Merokok adalah salah satu kebiasaan paling tidak sehat di luar sana. Kebiasaan ini perlahan-lahan memudar di Amerika Serikat. Buktinya, orang Amerika dewasa yang merokok telah menurun dari 42 persen di tahun 1965 menjadi 15 persen pada tahun 2015.
Namun, ada sejumlah faktor risiko lain yang dapat menggantikan peran rokok sebagai “pembunuh”, seperti gaya hidup masyarakat yang tidak baik.

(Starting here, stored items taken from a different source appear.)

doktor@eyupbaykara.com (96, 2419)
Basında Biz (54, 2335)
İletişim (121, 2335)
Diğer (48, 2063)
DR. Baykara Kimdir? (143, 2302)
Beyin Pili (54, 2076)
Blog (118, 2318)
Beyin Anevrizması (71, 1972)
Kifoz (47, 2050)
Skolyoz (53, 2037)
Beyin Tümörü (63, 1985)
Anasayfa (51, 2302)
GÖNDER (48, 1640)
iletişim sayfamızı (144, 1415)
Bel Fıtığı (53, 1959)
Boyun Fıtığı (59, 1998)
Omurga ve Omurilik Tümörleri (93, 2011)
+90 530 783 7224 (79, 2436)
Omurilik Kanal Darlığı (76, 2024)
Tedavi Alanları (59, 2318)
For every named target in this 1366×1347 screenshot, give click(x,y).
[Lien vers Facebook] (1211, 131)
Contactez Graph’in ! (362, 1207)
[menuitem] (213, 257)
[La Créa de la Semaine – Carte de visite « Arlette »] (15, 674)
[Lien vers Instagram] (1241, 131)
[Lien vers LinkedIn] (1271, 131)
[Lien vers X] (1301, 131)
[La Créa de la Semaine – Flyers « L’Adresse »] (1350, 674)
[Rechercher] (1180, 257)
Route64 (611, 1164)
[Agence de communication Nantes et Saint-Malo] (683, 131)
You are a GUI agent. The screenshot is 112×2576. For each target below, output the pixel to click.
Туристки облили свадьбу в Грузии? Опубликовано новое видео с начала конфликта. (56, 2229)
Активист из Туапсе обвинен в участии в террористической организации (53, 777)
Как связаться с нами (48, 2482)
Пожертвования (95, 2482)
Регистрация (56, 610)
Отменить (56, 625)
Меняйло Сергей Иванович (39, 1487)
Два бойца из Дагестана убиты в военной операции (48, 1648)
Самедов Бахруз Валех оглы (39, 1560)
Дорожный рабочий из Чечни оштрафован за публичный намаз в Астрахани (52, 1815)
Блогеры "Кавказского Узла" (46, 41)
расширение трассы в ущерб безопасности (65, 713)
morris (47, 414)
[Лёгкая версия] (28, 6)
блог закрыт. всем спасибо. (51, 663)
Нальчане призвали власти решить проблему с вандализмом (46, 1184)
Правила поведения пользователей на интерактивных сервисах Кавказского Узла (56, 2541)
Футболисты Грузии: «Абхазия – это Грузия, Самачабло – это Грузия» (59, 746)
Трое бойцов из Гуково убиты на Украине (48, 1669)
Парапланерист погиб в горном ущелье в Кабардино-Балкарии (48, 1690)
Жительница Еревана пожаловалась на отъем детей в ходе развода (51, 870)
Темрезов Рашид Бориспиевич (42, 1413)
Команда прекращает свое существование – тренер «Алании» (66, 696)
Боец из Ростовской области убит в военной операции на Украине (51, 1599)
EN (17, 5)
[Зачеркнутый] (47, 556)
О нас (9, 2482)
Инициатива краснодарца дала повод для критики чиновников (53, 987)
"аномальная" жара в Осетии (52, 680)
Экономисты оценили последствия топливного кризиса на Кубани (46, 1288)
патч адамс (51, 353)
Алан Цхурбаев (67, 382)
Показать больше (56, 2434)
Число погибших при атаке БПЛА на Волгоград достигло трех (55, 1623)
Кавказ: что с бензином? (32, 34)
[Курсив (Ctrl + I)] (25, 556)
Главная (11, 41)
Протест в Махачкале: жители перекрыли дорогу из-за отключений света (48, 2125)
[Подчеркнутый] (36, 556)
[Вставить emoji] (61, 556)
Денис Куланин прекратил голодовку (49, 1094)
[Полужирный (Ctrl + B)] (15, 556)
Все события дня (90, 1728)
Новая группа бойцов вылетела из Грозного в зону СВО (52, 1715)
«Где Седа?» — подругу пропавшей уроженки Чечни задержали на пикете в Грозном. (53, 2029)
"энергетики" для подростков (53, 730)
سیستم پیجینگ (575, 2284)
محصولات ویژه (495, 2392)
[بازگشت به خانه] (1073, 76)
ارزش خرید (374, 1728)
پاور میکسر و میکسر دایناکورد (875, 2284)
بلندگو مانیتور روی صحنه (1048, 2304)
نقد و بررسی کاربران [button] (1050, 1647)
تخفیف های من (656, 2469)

Inilah lima faktor risiko yang sama “mematikan”nya dengan merokok.
Kesendirian
Pertumbuhan media sosial dan berkurangnya kontak langsung dengan orang lain telah membuat mantan ahli bedah umum, Vivek Murthy, menjuluki “kesepian” sebagai sebuah epidemi di seluruh dunia. Bahkan, kesepian dianggap mematikan.
Dalam penelitiannya, Julianne Holt-Lunstad, seorang profesor psikologi di Brigham Young University, menemukan bahwa kesepian dapat mengurangi rentang kehidupan manusia, yang setara dengan menghabiskan 15 batang rokok sehari.
Duduk
Sebuah studi tahun 2014 menemukan bahwa duduk sepanjang hari dapat meningkatkan risiko munculnya berbagai jenis kanker.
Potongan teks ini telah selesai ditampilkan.